*** Opening of Data to process ***

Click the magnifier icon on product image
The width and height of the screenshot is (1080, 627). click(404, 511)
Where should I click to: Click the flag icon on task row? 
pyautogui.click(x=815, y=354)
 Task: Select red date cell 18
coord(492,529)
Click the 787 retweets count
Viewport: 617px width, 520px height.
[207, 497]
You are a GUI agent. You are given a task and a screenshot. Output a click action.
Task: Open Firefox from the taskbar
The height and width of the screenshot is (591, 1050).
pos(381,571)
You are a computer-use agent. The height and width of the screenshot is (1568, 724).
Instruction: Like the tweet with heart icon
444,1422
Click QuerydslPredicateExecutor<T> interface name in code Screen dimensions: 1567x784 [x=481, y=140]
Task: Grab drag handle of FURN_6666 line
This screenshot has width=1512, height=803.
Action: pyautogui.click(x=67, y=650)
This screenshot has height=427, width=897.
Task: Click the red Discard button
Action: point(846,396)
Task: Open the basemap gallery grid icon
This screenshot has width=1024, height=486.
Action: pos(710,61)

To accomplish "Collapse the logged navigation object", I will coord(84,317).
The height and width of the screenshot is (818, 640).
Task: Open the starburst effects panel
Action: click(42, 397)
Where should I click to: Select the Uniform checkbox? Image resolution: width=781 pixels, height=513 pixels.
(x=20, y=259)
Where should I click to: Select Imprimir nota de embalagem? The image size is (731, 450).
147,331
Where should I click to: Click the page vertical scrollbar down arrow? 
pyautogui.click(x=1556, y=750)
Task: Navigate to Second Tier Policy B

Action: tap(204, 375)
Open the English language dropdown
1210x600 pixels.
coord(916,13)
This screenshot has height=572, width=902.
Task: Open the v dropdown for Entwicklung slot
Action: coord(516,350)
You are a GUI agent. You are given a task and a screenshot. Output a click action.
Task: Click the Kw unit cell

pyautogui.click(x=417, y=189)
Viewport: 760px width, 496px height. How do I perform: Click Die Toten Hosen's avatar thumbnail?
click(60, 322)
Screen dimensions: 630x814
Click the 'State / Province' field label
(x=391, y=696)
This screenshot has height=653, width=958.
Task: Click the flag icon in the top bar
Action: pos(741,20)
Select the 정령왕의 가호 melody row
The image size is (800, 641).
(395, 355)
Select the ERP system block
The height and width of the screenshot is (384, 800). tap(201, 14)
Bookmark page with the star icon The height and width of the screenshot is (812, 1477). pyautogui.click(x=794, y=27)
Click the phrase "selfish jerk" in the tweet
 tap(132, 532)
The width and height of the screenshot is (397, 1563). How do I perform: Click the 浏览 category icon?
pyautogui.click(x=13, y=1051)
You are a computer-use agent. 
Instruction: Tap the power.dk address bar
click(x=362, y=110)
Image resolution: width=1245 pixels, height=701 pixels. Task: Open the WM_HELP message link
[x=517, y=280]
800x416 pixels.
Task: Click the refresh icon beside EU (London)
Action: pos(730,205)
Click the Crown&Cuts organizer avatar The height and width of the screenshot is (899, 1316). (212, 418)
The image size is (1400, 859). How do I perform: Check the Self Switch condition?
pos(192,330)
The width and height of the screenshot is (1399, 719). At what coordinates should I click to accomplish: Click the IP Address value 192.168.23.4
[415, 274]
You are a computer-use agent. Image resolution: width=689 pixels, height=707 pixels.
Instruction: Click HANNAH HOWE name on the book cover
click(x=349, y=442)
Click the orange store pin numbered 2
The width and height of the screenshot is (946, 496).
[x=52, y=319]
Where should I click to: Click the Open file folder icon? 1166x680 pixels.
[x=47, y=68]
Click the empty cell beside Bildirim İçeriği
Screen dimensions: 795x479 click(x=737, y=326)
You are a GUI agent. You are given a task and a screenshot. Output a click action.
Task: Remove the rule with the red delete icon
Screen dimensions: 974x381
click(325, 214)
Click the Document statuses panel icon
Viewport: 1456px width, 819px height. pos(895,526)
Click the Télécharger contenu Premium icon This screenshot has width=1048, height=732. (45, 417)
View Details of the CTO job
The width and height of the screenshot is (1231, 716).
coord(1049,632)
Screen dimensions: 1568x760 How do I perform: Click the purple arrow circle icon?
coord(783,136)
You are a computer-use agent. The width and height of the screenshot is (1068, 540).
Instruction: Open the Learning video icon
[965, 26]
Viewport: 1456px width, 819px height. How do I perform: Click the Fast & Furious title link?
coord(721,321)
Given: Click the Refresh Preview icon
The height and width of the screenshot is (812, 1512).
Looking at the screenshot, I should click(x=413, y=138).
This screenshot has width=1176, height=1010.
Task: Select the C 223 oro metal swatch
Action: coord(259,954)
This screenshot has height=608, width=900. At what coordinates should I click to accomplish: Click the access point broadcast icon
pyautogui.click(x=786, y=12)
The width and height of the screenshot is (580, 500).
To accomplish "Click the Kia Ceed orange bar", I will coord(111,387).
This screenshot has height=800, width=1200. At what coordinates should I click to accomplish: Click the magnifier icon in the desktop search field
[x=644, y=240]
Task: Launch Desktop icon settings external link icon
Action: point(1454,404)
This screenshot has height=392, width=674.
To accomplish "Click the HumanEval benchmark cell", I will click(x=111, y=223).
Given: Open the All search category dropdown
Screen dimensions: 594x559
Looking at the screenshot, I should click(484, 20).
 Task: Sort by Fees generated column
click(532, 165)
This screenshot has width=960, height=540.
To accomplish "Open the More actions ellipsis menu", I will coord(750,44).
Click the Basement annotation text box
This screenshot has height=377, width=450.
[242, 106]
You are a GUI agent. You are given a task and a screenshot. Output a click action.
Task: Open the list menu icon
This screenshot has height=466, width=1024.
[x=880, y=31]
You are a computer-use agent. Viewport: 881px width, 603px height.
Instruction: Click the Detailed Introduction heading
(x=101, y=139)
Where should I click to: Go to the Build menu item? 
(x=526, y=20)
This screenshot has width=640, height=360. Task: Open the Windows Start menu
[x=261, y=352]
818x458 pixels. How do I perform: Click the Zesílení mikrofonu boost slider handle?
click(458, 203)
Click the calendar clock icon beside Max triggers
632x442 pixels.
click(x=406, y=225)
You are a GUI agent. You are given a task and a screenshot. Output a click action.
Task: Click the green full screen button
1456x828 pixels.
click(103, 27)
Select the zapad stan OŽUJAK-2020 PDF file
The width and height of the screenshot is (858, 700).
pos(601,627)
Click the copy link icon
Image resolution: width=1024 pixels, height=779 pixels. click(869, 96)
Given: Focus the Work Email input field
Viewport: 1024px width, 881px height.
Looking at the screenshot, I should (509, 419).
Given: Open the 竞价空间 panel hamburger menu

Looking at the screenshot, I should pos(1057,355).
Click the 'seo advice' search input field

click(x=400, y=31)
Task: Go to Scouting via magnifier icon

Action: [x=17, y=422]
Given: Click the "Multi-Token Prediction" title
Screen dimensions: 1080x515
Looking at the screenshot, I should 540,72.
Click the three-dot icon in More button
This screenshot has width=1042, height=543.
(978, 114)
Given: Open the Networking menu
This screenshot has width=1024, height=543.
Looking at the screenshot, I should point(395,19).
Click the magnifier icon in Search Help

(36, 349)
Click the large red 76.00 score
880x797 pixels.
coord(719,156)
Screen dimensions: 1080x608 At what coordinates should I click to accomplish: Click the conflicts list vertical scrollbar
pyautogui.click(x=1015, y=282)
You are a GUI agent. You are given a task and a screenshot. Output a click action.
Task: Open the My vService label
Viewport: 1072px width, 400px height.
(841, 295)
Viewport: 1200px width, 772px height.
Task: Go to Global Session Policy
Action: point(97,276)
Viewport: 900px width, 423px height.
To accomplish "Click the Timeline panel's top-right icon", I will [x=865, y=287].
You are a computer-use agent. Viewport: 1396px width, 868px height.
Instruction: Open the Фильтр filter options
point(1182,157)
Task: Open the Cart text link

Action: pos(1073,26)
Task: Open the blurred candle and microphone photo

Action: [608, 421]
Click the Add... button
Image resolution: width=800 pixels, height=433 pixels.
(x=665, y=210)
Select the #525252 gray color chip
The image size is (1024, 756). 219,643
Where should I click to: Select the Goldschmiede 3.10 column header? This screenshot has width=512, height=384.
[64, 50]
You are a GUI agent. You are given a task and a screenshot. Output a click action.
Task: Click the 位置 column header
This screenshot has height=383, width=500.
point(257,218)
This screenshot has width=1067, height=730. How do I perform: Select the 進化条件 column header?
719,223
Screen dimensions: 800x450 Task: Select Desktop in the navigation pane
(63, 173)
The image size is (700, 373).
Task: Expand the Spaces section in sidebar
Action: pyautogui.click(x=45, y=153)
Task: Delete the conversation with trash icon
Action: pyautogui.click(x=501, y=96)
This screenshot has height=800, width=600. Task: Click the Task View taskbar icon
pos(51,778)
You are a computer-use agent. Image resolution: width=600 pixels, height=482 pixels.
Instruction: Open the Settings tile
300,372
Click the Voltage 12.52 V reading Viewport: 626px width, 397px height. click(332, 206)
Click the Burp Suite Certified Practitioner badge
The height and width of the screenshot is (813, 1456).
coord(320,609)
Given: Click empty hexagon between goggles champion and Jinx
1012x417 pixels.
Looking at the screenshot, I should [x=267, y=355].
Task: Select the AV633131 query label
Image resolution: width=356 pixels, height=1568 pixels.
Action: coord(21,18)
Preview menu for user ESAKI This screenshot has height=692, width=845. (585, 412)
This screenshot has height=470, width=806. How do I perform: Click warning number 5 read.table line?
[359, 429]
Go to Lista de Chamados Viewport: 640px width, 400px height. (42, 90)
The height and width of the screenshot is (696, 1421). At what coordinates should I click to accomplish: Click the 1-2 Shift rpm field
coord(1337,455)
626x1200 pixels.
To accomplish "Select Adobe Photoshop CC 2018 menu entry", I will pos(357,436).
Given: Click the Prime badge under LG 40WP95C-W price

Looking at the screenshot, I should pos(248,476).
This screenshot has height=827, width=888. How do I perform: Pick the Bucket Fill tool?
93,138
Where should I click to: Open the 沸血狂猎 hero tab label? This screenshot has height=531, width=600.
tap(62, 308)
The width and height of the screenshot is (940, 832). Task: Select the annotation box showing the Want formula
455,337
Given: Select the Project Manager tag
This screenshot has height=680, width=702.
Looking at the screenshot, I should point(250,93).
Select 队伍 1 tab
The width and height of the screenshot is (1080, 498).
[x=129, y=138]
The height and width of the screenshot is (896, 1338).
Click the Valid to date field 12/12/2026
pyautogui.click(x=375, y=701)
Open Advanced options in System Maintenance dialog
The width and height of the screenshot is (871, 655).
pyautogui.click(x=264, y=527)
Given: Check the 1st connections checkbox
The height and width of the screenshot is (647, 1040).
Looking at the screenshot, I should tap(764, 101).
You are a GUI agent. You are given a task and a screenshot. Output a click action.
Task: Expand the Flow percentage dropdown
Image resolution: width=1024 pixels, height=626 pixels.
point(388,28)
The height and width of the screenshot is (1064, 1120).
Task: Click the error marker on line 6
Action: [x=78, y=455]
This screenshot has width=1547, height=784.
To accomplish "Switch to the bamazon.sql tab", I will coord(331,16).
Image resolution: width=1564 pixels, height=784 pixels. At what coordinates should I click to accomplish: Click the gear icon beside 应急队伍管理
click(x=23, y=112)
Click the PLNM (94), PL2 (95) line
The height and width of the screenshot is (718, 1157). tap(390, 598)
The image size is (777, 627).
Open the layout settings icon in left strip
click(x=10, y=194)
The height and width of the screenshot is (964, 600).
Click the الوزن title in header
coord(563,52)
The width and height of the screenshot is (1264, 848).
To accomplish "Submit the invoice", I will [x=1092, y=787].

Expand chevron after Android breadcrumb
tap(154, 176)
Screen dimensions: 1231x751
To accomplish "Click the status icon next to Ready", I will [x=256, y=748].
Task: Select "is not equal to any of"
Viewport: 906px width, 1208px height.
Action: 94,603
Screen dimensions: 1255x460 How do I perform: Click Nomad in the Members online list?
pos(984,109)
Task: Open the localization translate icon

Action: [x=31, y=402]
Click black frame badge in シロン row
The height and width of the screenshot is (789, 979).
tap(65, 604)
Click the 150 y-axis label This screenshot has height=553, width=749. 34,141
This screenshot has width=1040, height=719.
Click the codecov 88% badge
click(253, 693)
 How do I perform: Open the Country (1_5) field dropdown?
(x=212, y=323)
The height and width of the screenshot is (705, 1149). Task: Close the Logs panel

*** Close of Data to process ***

• Task prompt: Only the number is wanted: how many lines in the entries above include the word "Preview"?

• Answer to the exercise: 2